10. Now, if you didn't follow my advice in step 4 and have any issues, you have options. You can decide you want a separate binding after all, or you can wait for the next tutorial (coming up very soon) where I will show you some intermediary steps.
|I don't recommend doing this.|
I am sorry that I left you wondering how I fixed this problem. When you first encounter this problem, it is important not to panic. You can keep clear headed and decide what to do. There are two ways to fix it.

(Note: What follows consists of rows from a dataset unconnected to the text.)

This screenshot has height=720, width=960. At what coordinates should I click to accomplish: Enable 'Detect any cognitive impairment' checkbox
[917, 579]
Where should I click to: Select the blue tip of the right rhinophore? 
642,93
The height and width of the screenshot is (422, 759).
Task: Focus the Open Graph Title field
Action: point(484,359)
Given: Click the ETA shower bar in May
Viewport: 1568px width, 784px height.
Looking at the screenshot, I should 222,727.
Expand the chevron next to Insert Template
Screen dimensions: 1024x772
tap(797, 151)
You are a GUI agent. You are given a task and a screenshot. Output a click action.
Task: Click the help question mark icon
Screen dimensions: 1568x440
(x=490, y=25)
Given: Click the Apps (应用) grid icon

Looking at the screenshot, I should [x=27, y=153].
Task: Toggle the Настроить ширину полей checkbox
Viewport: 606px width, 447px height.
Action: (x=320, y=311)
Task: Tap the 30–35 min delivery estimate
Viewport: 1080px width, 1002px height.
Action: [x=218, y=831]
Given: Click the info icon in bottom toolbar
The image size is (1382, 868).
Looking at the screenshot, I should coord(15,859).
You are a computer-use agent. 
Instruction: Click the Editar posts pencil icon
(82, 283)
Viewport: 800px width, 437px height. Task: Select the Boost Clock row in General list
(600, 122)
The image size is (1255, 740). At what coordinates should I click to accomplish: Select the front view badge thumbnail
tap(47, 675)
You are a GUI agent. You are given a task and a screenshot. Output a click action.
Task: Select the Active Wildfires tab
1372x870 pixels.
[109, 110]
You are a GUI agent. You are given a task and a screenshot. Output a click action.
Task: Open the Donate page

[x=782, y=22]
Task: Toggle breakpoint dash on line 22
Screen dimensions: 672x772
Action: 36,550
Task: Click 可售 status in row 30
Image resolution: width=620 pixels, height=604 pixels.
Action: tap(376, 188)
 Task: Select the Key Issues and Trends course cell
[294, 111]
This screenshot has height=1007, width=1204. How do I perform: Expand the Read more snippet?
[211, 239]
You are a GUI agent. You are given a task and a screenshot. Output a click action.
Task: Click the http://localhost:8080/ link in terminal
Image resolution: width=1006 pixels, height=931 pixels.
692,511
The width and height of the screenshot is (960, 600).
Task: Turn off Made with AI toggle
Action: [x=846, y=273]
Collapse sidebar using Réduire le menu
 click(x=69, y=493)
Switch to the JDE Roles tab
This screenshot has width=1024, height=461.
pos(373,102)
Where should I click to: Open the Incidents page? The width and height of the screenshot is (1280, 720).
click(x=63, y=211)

One way is to give up on the fold over binding, and decide to do it the regular way with a separate binding. To do this, you can trim all of the backing even with the edge of the quilt, and attach a separate binding. But if you are making a casual quilt, one that is meant to provide love and comfort for kids, and not one you are showing to the quilt police, there really isn't any reason you can't add more love by fixing your errors. A little secret spot that got some extra attention might be just the place that the kid will gravitate to when he needs some extra attention himself.
First, trim off the error. You don't want to look at it any more than you have to. Then, find a piece of similar or matching fabric that is bigger than the error. You want to have enough fabric that you can fold over the ends, and still have it big enough to cover the problem area.
Fold the fabric up over the seam, and it is almost as good as new. Trim your little piece to be even with the remaining fabric. Repeat for as many errors as you made (I made two), and proceed as usual with the steps shown in the first tutorial. Because the sides aren't sewn, you will have to either hand stitch or machine stitch them when you are done. I used a machine.